Le capital humain étant, a-t-il précisé, «la clé de la réussite et le signe le plus évident de toutes les Nations, nous veillerons sans relâche à ce que notre pays(?) accède à l'excellence de ses universités et à un haut niveau technologique de ses entreprises». Il promet que «la politique de désendettement volontariste a porté ses fruits puisque nous sommes en mesure d'affronter cette crise (?), tout en étant rassurés quant à nos marges de manœuvre en mesure de nous permettre de mener un plan d'action efficace de sortie de crise».

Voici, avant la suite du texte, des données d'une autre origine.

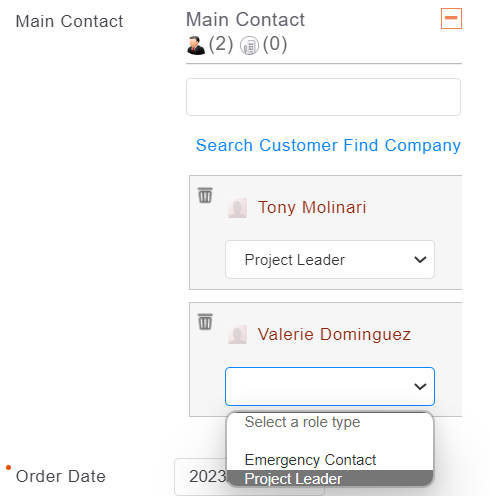489x496 pixels.
Task: Choose Project Leader from the open role list
Action: click(330, 479)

 Bouteflika rappelle par ailleurs que «notre pays fait  face à l'instabilité de nos frontières» et prévient « qui nous impose vigilance et attention accrue dans nos approches en même temps qu'elle représente un coût économique dont tout le monde doit être conscient». Il recommande alors «la plus grande rigueur dans l'allocation de nos ressources et aller encore plus loin dans notre politique de réformes». Son autre instruction au gouvernement que «notre quête d'une plus grande rigueur dans la gestion ne puisse pas affecter les bas revenus ni sacrifier les principes de justice sociale et de solidarité nationale qui fondent notre action». Il estime ainsi que «il nous revient aujourd'hui de mener une politique de développement inventive, soucieuse de justice sociale, dans une situation exceptionnelle où la diversification de notre économie, dans un contexte de crise, impose rigueur et moralisation de la gouvernance, j'accorde une grande attention à ces questions stratégiques».

Son dernier mot aux travailleurs, «veiller à ce que la défense légitime et vigilante de leurs droits aille de pair avec l'observation effective et régulière de leurs devoirs et obligations, dans cette phase si cruciale du développement national».